Determine the number of lines in these entries that hold the word "icon". Give the number and nothing more.

BEGIN Records supplied

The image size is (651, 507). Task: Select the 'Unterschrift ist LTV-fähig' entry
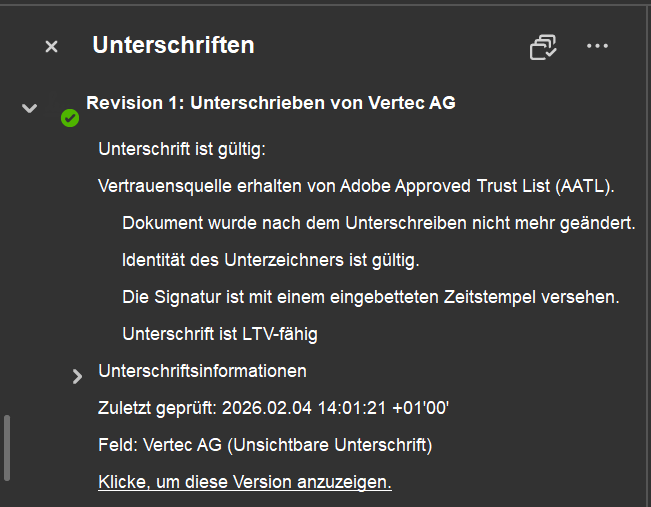[219, 334]
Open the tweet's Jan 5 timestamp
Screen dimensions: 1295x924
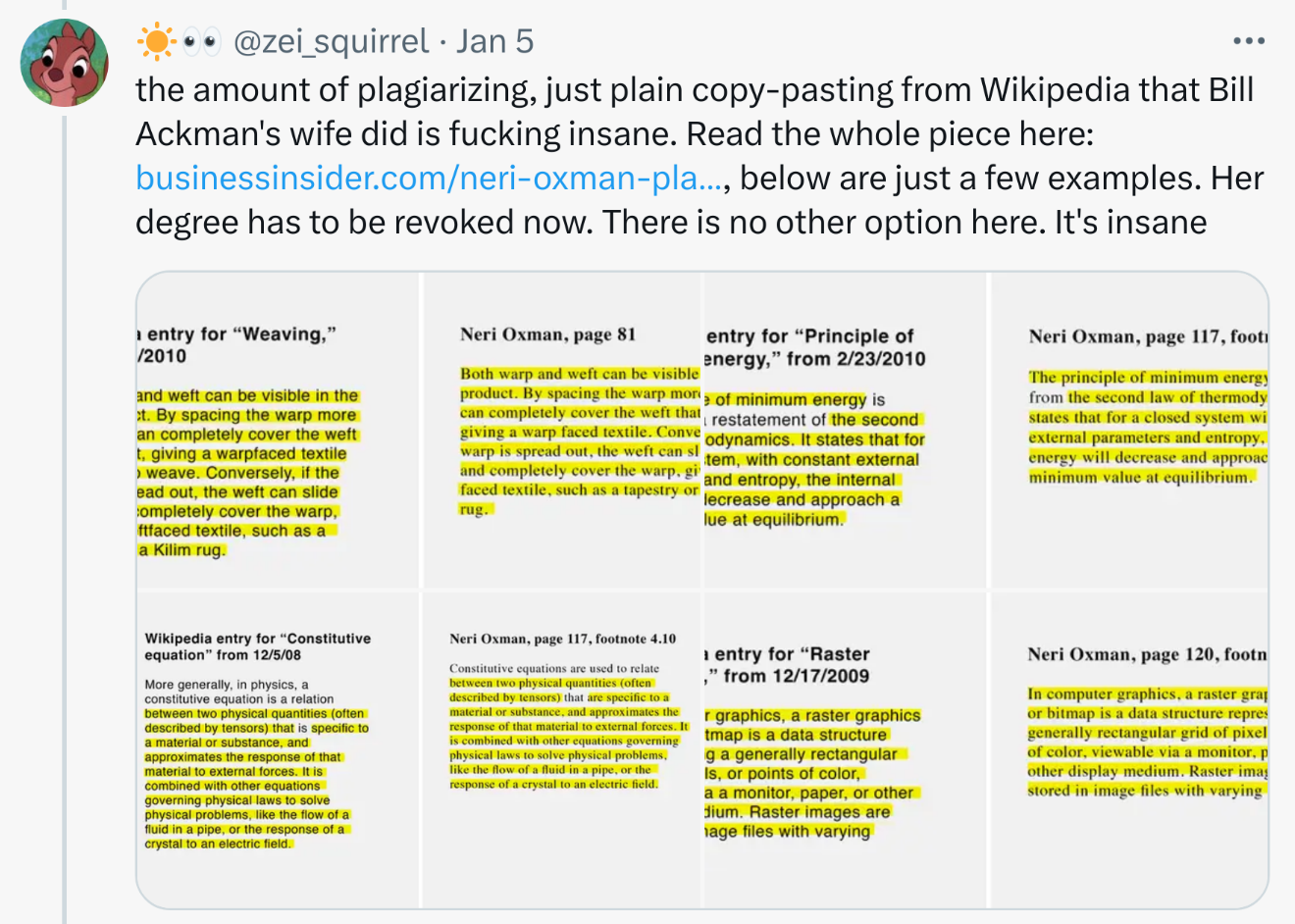tap(495, 41)
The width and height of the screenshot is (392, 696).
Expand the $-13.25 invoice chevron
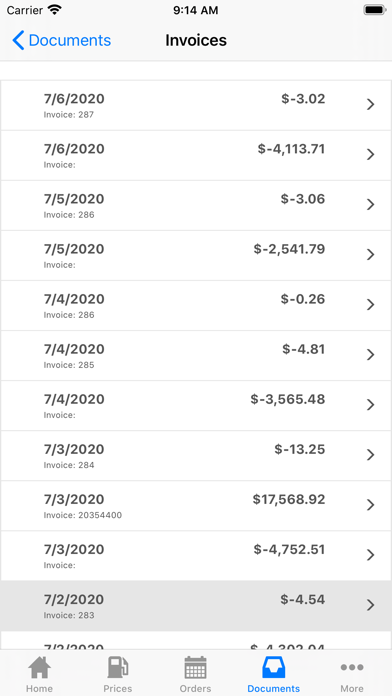370,455
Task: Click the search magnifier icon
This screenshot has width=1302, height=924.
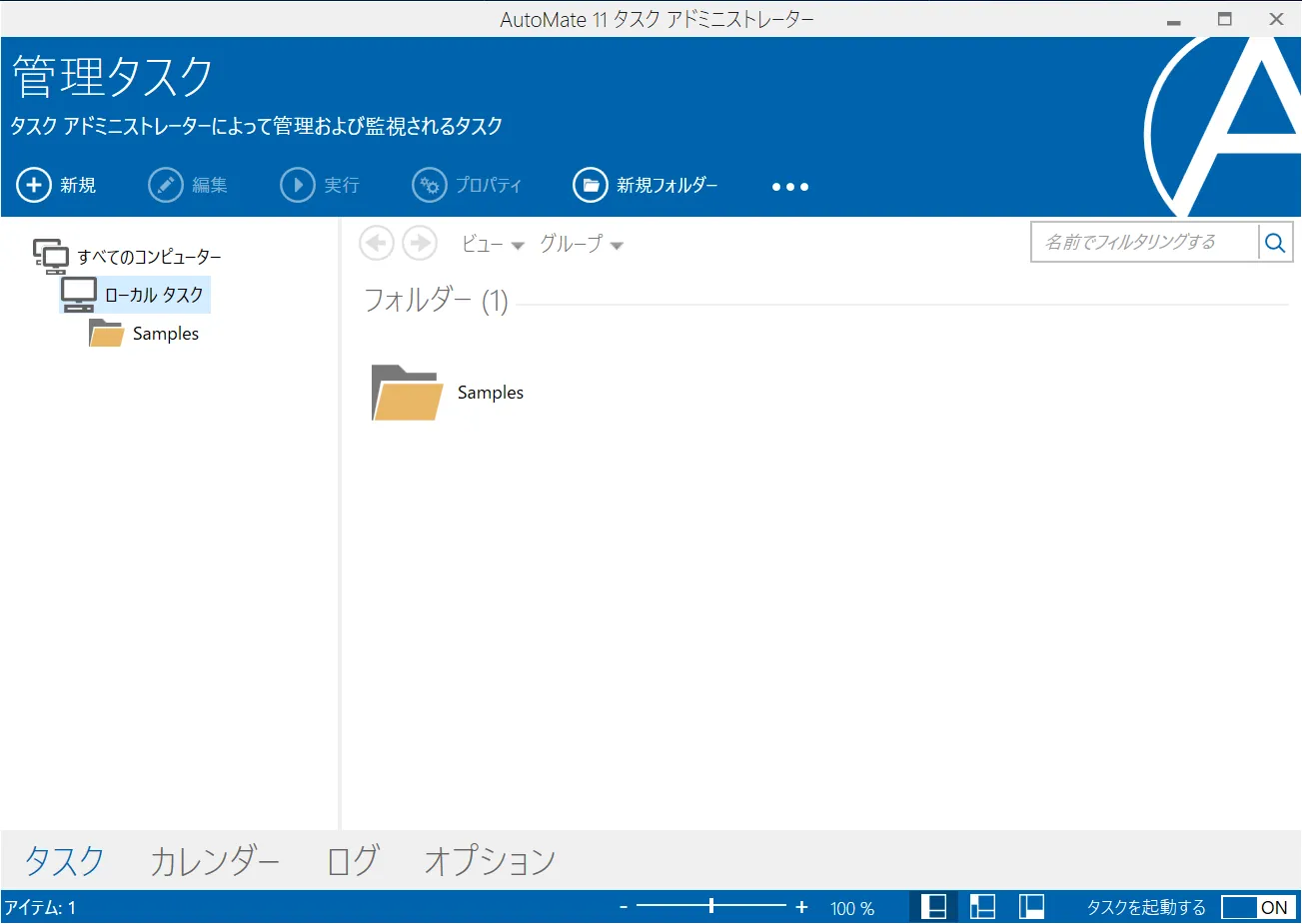Action: 1275,243
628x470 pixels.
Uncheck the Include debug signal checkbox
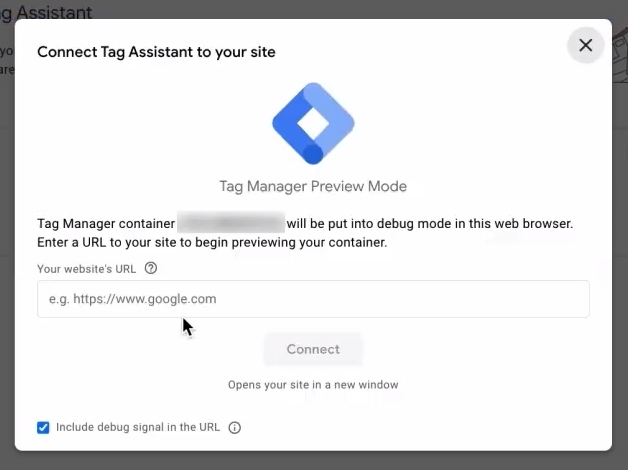(43, 428)
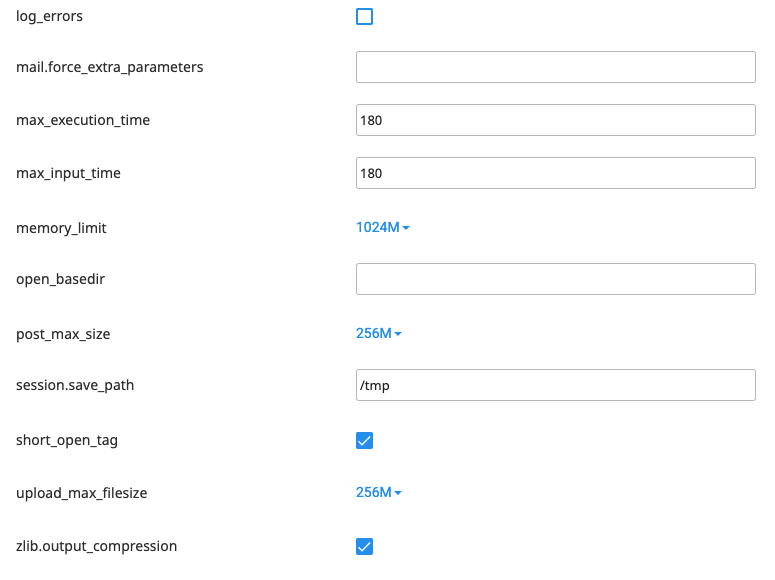Focus the mail.force_extra_parameters input field
The width and height of the screenshot is (775, 580).
[x=555, y=67]
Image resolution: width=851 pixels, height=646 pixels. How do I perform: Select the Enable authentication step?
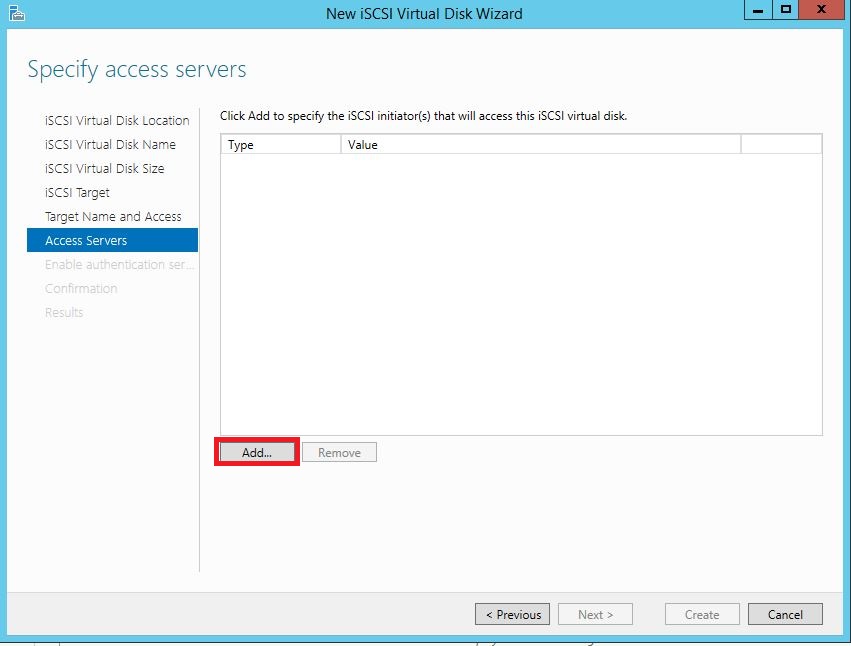pyautogui.click(x=119, y=264)
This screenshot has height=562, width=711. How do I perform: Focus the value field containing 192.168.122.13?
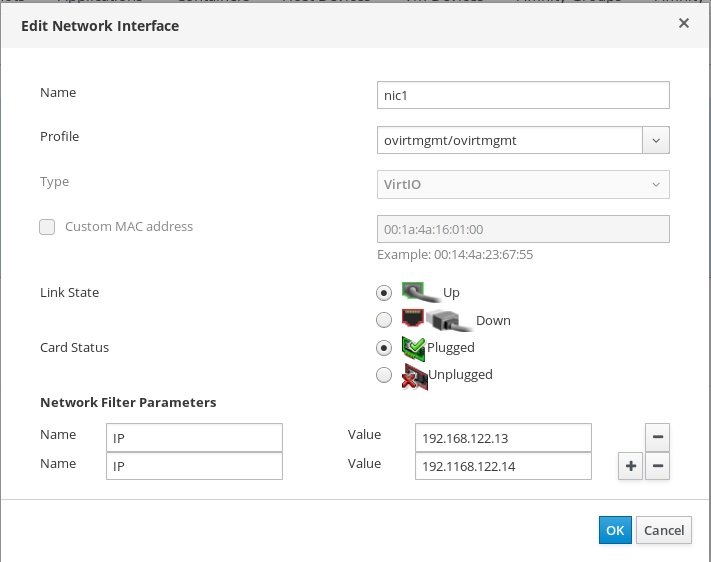[x=503, y=438]
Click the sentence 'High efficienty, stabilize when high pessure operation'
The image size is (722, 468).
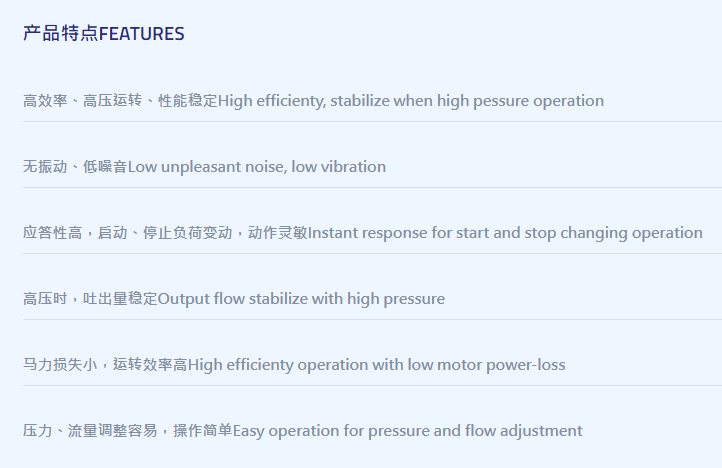pyautogui.click(x=411, y=101)
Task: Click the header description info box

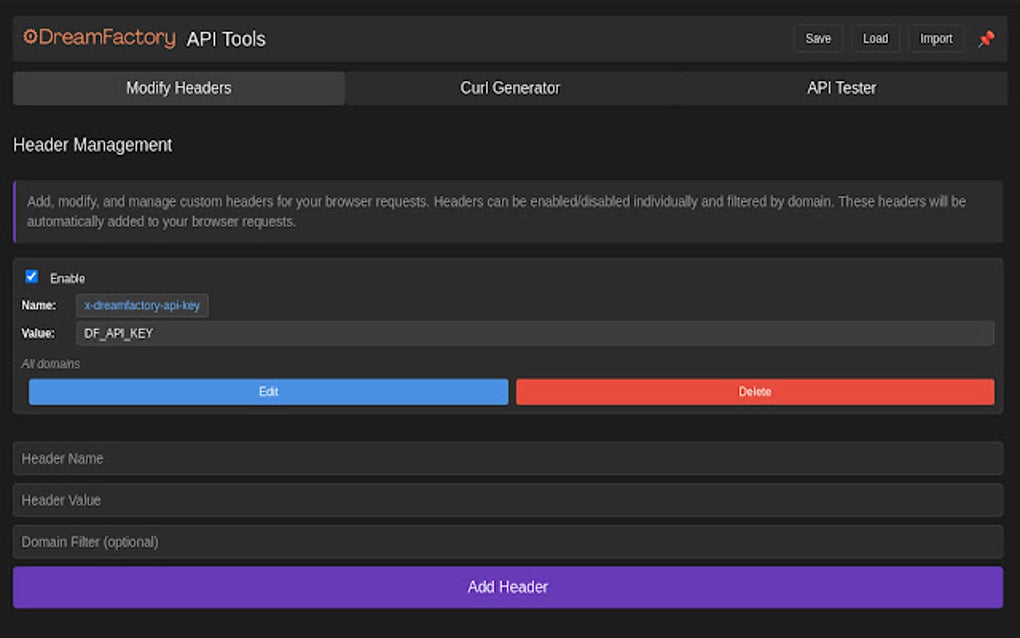Action: (x=507, y=211)
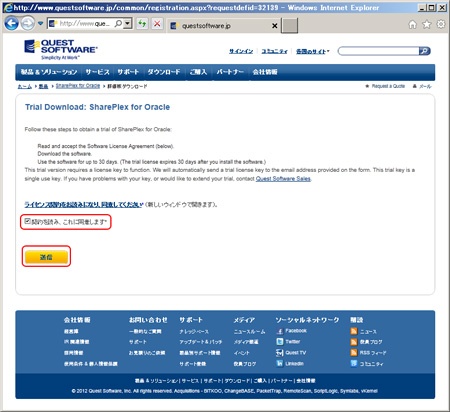Check the license agreement checkbox
450x412 pixels.
(x=28, y=221)
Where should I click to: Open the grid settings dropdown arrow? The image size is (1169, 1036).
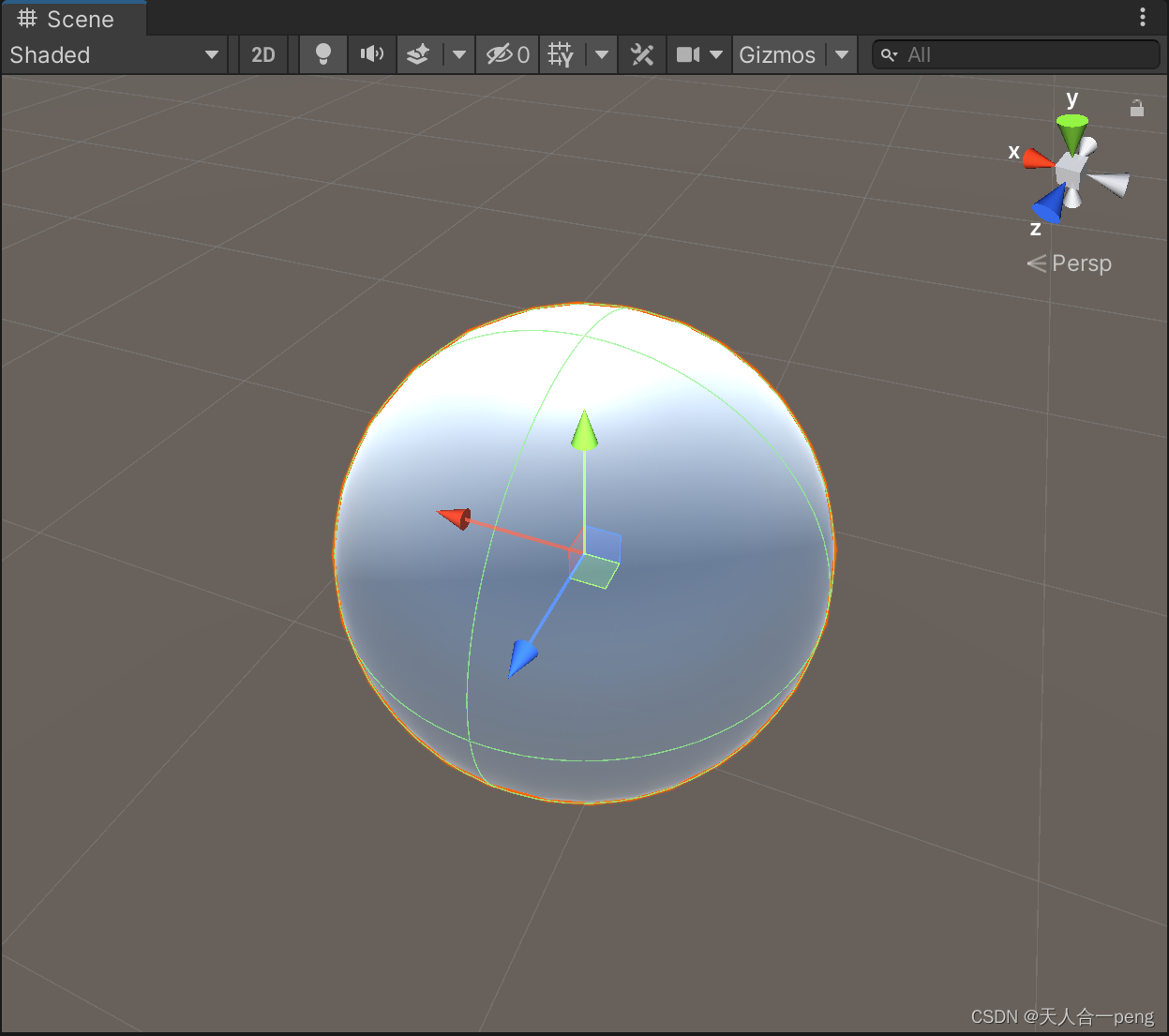[601, 54]
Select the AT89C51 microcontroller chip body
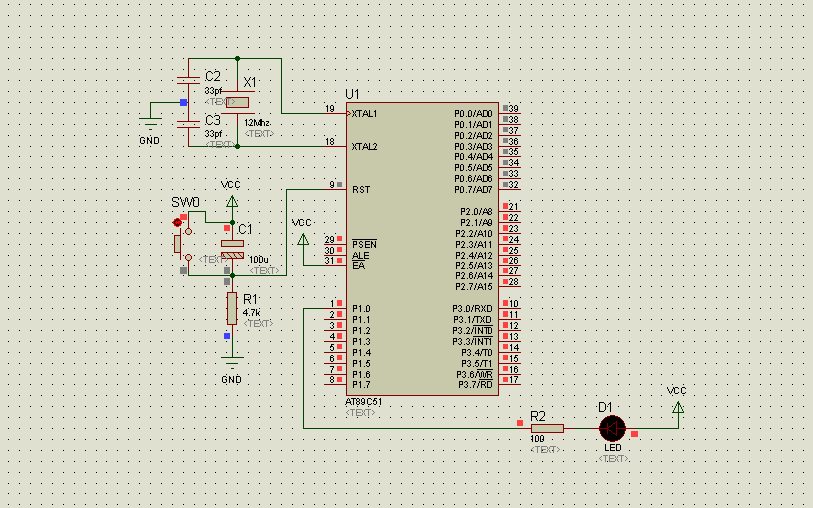813x508 pixels. click(x=423, y=249)
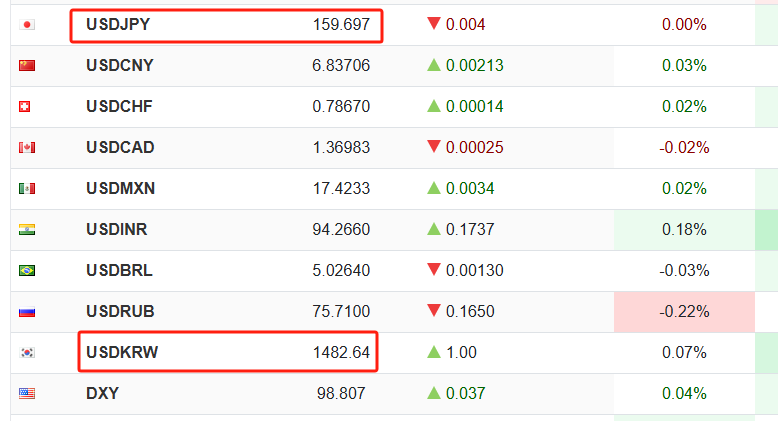Click the USDKRW price 1482.64

[341, 352]
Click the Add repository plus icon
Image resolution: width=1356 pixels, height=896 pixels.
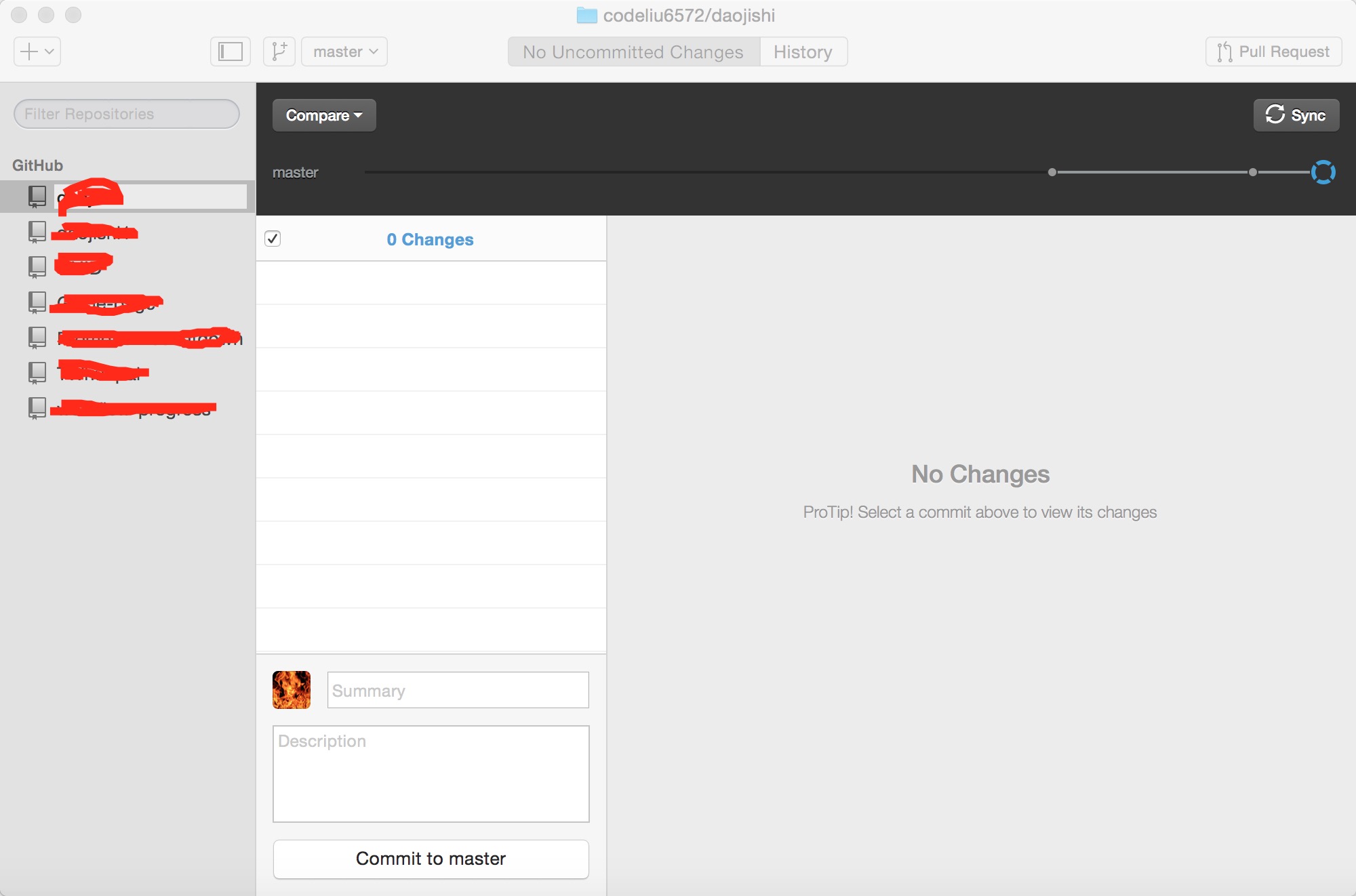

END Records supplied

▶ _Problem solution_: 2